DocketNumber: Civ. 2042
Citation Numbers: 23 Cal. App. 2d 173, 72 P.2d 774, 1937 Cal. App. LEXIS 630
Judges: Barnard
Filed Date: 10/15/1937
Status: Precedential
Modified Date: 10/19/2024
California Court of Appeals. Fourth Appellate District.
C. Ray Robinson, James D. Garibaldi and Willard B. Treadwell for Petitioner. *174
Rae B. Carter for Respondents.
Barnard, P. J.
This is an application for a writ of prohibition to restrain the respondents from taking further proceedings in an action growing out of a collision between two automobile trucks, on the ground that the Superior Court of Merced County first acquired jurisdiction through the service of process in another action arising from the same collision.
The collision occurred on March 27, 1937, on U.S. Highway No. 99 at a point about eight miles south of Merced, one of the trucks being driven by this petitioner. An action was filed on April 3, 1937, in the Superior Court of Merced County by the petitioner and a corporation alleged to be the owner of that truck as plaintiffs, in which Daigh and Stewart, as owners of the other truck, were joined as defendants with the driver of that truck and the driver and owner of a Ford coupe which was also involved in the accident. The first service of summons in that action was made on the driver of the Ford coupe at 10 o'clock A. M. on April 5, 1937. On April 5, 1937, Daigh and Stewart filed an action in the Superior Court of Fresno County for damages growing out of this collision, naming as defendants the petitioner herein, the driver of the Ford coupe mentioned in the other action, the driver of a Pontiac car which was alleged to have been involved in the collision, and five persons alleged to have been doing business as partners, who are alleged to have been the owners of the truck driven by this petitioner. The five persons last referred to and this petitioner resided in Fresno. Summons in that action was served upon this petitioner about 3 o'clock P. M. on April 5, 1937. On May 14, 1937, Daigh and Stewart filed a demurrer to the complaint in the action filed in Merced County. The driver of the Ford coupe answered in that action and all defendants therein had been served when the petition herein was filed. On April 22, 1937, this petitioner filed in the Superior Court of Fresno County notice of a motion for an order staying proceedings in that action. After a hearing this motion was denied by the respondent judge and this proceeding followed.

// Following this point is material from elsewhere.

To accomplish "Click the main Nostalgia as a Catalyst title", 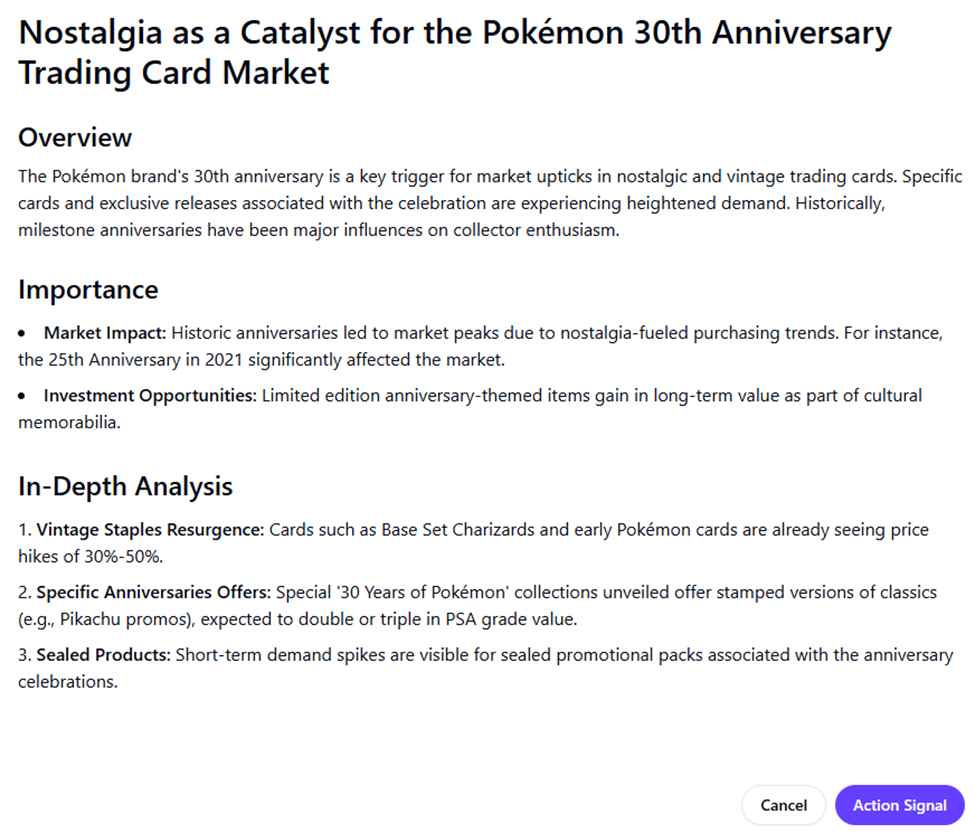I will (454, 52).

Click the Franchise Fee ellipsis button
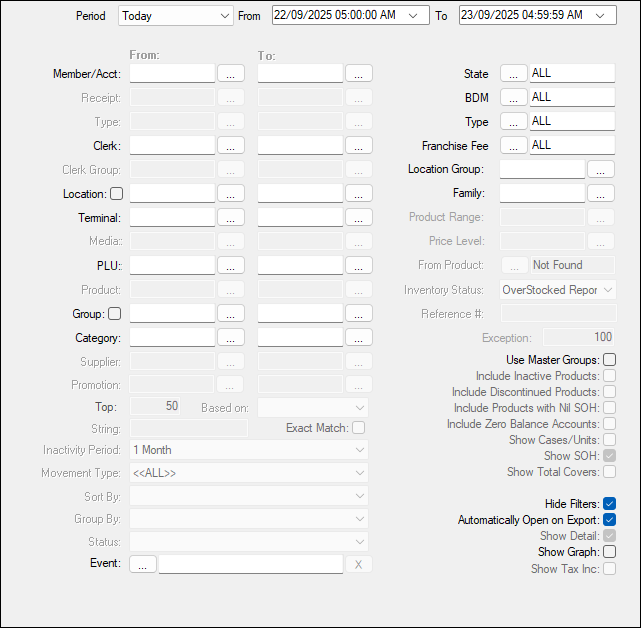pyautogui.click(x=513, y=146)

In their answer the respondents admit that summons in the Merced County action was served on one defendant about 10 *175 o'clock A. M. on April 5, 1937, and that summons was served on one defendant in the Fresno County action about 3 P. M. bon that day. No contention is made that any earlier service was had in the latter action. It is also admitted that the respondents intend to proceed with that action unless restrained from so doing. [1] It is respondents' contention that some of the parties reside in Fresno, that the parties to the two actions are not the same, that neither the right of counterclaim nor cross-complaint exists since there is neither mutuality of parties nor mutuality of claims, and that if this writ issues Daigh and Stewart, the plaintiffs in the Fresno County action, would be unable to litigate their claims in one action.

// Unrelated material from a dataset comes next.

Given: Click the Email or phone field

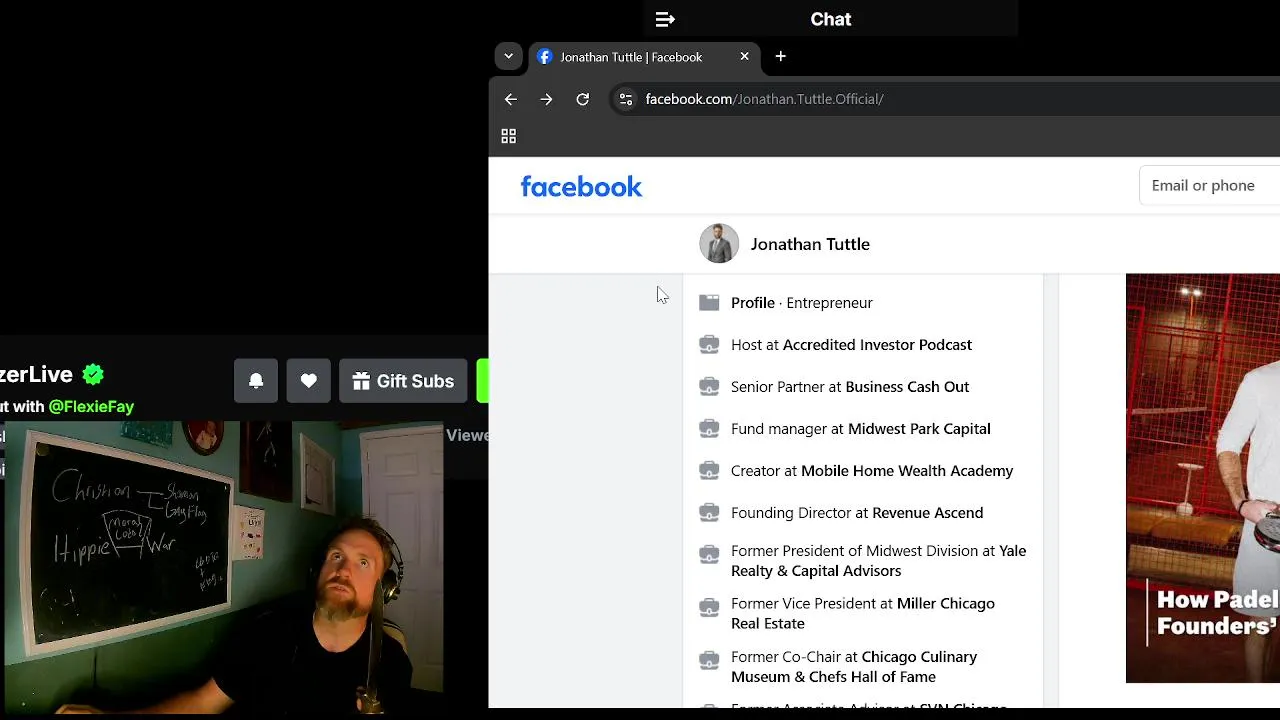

Both parties to this proceeding rely on the case of De Brincat v. Mogan, 1 Cal. App. 2d 7 [36 PaCal.2d 245]. The petitioner cites this case for its holding that in actions of this character the court in which process is first served has jurisdiction over the entire matter with full power to require all parties necessary to a complete adjudication of the controversy to come into that court. The respondents do not here question this rule but rely on the latter part of the opinion in that case, which reads as follows:
"But it does not follow from this that the writ of mandate should issue. This writ is ordinarily one of discretion and does not issue as a matter of absolute right when not necessary to prevent an injustice to the parties. (Citing cases.) Here the showing is that both parties reside in San Francisco; that but four days elapsed between the service of process in both cases, and no proceedings detrimental to the petitioner have been taken in either case; and that the entire controversy may be determined in the San Francisco court without prejudice to either side. Hence, though the court in San Mateo County had full power to assume jurisdiction over the whole controversy, we cannot say that, under the circumstances here shown, it abused its discretion in refusing to do so. Conversely, until full jurisdiction was assumed by the San Mateo court, the San Francisco court had jurisdiction to proceed with the trial."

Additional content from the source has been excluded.